Periskop.id - Danantara menggarap 26 proyek hilirisasi strategis nasional dengan total nilai investasi mencapai Rp225 triliun. Proyek ini diproyeksikan mampu menyerap 37.833 tenaga kerja demi mendongkrak nilai tambah sumber daya alam di dalam negeri.

Kepala BP BUMN sekaligus COO Danantara Dony Oskaria menjelaskan, hilirisasi tidak sekadar mendatangkan investasi.

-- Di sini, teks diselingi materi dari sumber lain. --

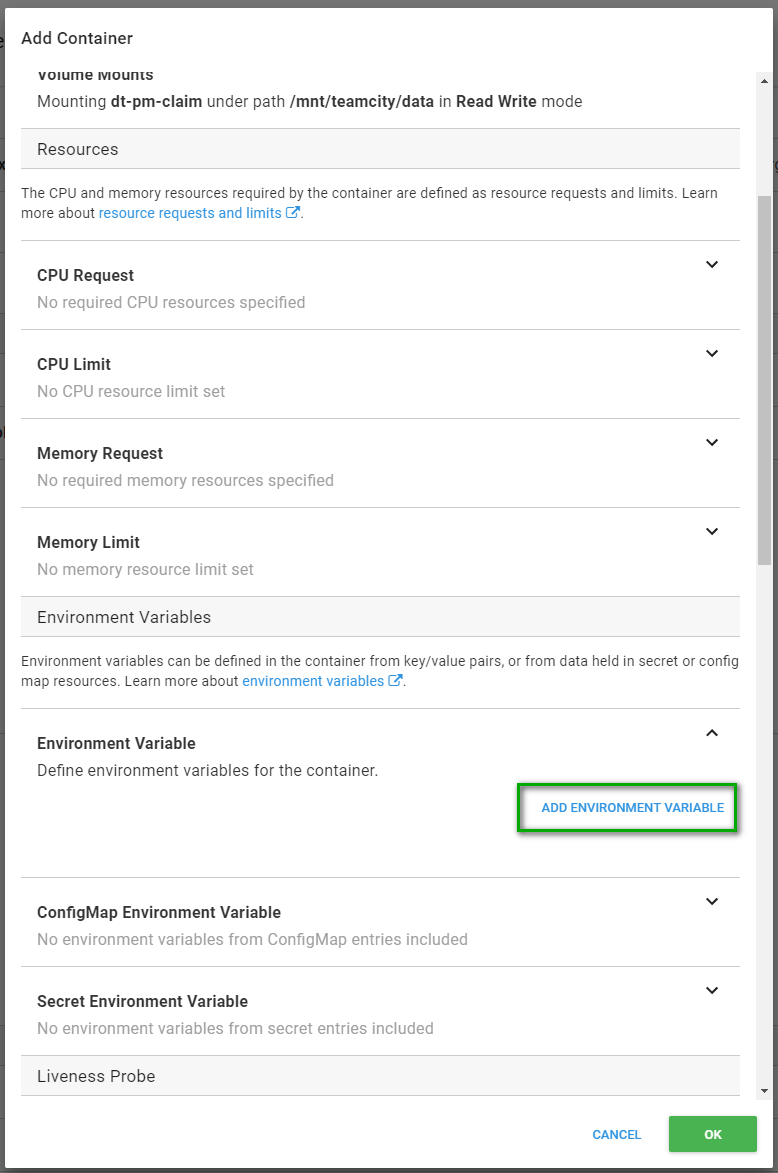
Task: Click the Liveness Probe section header
Action: pos(96,1076)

Menurutnya, program ini turut membuka lapangan kerja baru dan menggerakkan roda ekonomi daerah.

"Tidak hanya menghasilkan investasi, hilirisasi ini juga menciptakan lapangan kerja, menggerakkan ekonomi daerah dan membuat nilai tambahnya dinikmati di dalam negeri," kata Dony Oskaria dalam keterangan resmi di Jakarta, Senin.

Pelaksanaan 26 proyek tersebut dibagi ke dalam dua fase dengan sebaran lokasi berbeda.

Fase I dimulai lewat groundbreaking pada 6 Februari 2026. Fase ini mencakup enam proyek prioritas di 13 lokasi, dengan nilai investasi Rp109 triliun dan potensi penyerapan 11.456 tenaga kerja.

Fase II menyusul lewat groundbreaking pada 29 April 2026, meliputi 10 proyek prioritas di 13 lokasi. Nilai investasinya mencapai Rp116 triliun dengan perkiraan serapan 26.377 tenaga kerja.

Dony menegaskan, manfaat hilirisasi harus dirasakan langsung oleh masyarakat, bukan cuma tercatat sebagai angka investasi semata.

"Hilirisasi harus memberikan manfaat yang nyata bagi perekonomian nasional, tidak hanya dari sisi investasi, tetapi juga dari dampaknya terhadap masyarakat," ucap Dony.

Ke-26 proyek tersebut mencakup berbagai komoditas strategis. Di sektor pertambangan, ada pembangunan smelter aluminium, baja nirkarat, dan tembaga.

Sementara di sektor energi dan pangan, proyek yang digarap meliputi fasilitas bioavtur, bioetanol, pengolahan kelapa sawit, industri kelapa, hingga peternakan ayam terintegrasi.

Danantara menyatakan komitmennya memperkuat fondasi industri nasional lewat percepatan proyek-proyek ini. Investasi yang berjalan diharapkan menciptakan nilai tambah di dalam negeri sekaligus membuka peluang kerja baru bagi masyarakat.